The team packed up The Pushers a couple of weeks ago. It was our deepest, juiciest and most polished production– an unpredictable narrative with funny and poignant moments, substantial physical innovation, unusual video projections, miraculous lighting that included state-of-the-art rovers, outstanding performances, and an onstage bar that made an intimate theater feel more intimate.
The artistic success was due to, well, working the fuck out of it. This production was a revised version of the 2014 original. The original required roughly 14 weeks of full cast. It borrowed some underdeveloped ideas from other shows. The revising took another 12 weeks more. Plus, I had 3 years to thing about it. Ladies and gentlemen, that’s how long it takes to make a really finished piece.
All told, it probably cost about $75K. That’s before considering the exchange rate between real US dollars and the stuff scraped together by arts groups like SB Dance. When the folks who make up SB Dance go to work in the real world, we probably get paid, on average, about $40/hr. When we work as artists (not educators), we average more like $10. Using that measuring stick, the final toll is closer to $300K.
Who pays that kind of bullshit price for something that disappears after the show closes? For something that cannot hang on a wall or be played on demand or even recorded on paper?
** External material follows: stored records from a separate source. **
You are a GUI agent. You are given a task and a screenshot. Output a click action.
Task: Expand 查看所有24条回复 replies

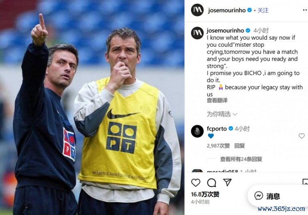click(x=241, y=159)
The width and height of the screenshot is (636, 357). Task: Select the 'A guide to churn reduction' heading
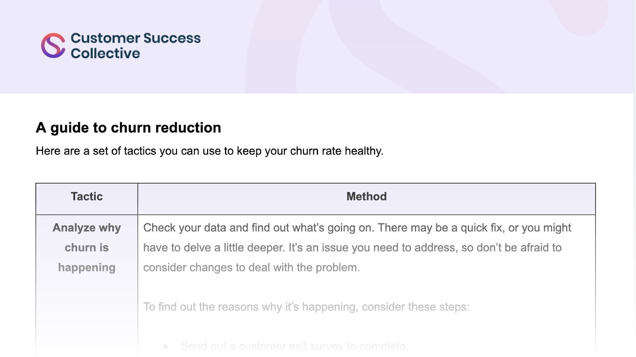click(128, 128)
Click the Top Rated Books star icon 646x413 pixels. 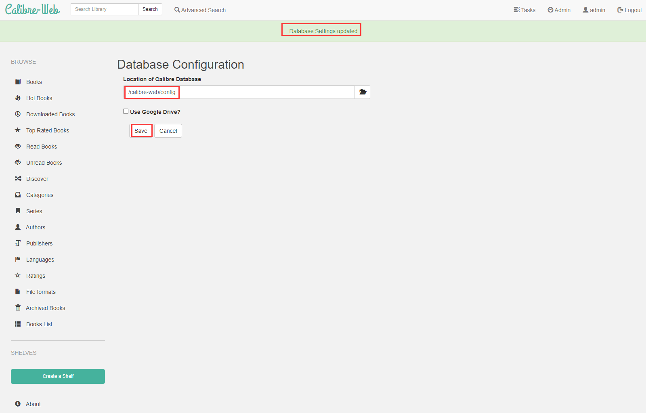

By working for nothing, the artists themselves underwrite more than half the expense. After that, it’s SB Dance’s core group of individual supporters– including the Board– who buy tickets and attend fundraisers and spread the word. A bunch of local businesses support fundraisers, provide discounts, and give cash. A few foundations don’t mind swimming against the current and investing with SB Dance. Because it targets adults and not the lucrative family market, SB Dance gets less direct government funding than most our local colleagues. Yet public dollars are crucial to subsidizing the theaters and studios we use.
I’m at the age when I wake when I should be sleeping. Certain thoughts grow like weeds. I wonder what the fuck I did– am doing– with my life. Then I consider the list I described in the last paragraph. It doesn’t quite put me to sleep. But it’s nice to have bedfellows.